Explaining Human Activity Recognition with SHAP: Validating Insights with Perturbation and Quantitative Measures
Felix Tempel, Espen Alexander F. Ihlen, Lars Adde, Inga Strümke
TL;DR
This work integrates SHAP explanations with Graph Convolutional Networks for skeleton-based Human Activity Recognition, introducing ShapGCN to attribute feature contributions at the primary input level (J,V,B,A). A novel edge-matrix perturbation strategy tests the faithfulness of SHAP explanations by selectively masking influential body key points, quantified through PGI and PGU alongside standard metrics. The approach is validated on two real-world datasets: CP infant movement data and NTU RGB+D 60, showing that SHAP-identified key points exert the greatest influence on accuracy, specificity, and sensitivity, thereby enabling more interpretable, trustworthy HAR models for high-stakes domains like healthcare. The study discusses practical implications, computational costs, and potential extensions to biomarker discovery and real-time or broader-domain HAR applications.
Abstract
In Human Activity Recognition (HAR), understanding the intricacy of body movements within high-risk applications is essential.
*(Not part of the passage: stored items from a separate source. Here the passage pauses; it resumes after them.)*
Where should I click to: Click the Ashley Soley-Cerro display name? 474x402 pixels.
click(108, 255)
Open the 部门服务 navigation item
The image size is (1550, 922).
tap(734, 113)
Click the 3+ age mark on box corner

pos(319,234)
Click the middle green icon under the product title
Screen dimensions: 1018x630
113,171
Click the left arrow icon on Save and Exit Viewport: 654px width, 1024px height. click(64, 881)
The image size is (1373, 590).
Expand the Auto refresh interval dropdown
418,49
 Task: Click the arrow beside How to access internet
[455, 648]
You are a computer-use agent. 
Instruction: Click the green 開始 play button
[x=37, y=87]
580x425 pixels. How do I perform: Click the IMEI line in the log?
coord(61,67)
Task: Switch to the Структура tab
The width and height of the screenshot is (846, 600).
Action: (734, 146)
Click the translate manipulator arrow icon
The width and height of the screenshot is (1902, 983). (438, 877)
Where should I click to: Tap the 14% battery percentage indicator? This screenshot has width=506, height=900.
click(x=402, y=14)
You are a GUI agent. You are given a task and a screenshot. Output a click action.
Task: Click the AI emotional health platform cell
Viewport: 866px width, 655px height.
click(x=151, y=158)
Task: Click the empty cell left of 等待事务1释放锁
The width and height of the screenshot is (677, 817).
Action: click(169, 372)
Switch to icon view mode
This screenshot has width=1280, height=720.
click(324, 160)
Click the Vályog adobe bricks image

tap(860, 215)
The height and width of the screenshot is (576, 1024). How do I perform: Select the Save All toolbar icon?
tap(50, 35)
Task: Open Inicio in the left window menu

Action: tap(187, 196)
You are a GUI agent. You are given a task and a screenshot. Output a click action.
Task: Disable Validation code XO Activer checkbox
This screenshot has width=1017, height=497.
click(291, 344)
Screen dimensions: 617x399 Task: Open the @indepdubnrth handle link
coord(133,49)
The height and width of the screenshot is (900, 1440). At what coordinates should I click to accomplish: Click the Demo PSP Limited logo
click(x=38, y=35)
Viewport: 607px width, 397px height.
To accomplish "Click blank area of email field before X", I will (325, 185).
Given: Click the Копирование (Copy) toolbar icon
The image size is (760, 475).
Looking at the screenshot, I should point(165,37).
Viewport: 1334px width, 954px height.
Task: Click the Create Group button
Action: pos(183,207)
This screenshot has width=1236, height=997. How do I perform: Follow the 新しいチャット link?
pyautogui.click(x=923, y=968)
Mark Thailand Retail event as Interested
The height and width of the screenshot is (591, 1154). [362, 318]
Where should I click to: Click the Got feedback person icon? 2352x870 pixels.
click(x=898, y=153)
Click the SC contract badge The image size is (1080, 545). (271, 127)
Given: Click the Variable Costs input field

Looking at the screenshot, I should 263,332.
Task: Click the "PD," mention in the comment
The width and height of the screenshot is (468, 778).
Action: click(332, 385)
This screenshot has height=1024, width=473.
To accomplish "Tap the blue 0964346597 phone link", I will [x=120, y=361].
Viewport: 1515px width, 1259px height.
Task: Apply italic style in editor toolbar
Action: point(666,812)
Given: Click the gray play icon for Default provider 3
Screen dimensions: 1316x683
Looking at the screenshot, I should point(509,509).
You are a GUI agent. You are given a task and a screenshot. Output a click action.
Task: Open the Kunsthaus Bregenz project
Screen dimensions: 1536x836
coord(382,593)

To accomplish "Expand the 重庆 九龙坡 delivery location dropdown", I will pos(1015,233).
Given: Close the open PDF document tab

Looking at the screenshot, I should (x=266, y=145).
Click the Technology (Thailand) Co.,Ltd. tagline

This study uses SHapley Additive exPlanations (SHAP) to explain the decision-making process of Graph Convolution Networks (GCNs) when classifying activities with skeleton data. We employ SHAP to explain two real-world datasets: one for cerebral palsy (CP) classification and the widely used NTU RGB+D 60 action recognition dataset. To test the explanation, we introduce a novel perturbation approach that modifies the model's edge importance matrix, allowing us to evaluate the impact of specific body key points on prediction outcomes. To assess the fidelity of our explanations, we employ informed perturbation, targeting body key points identified as important by SHAP and comparing them against random perturbation as a control condition. This perturbation enables a judgment on whether the body key points are truly influential or non-influential based on the SHAP values. Results on both datasets show that body key points identified as important through SHAP have the largest influence on the accuracy, specificity, and sensitivity metrics. Our findings highlight that SHAP can provide granular insights into the input feature contribution to the prediction outcome of GCNs in HAR tasks. This demonstrates the potential for more interpretable and trustworthy models in high-stakes applications like healthcare or rehabilitation.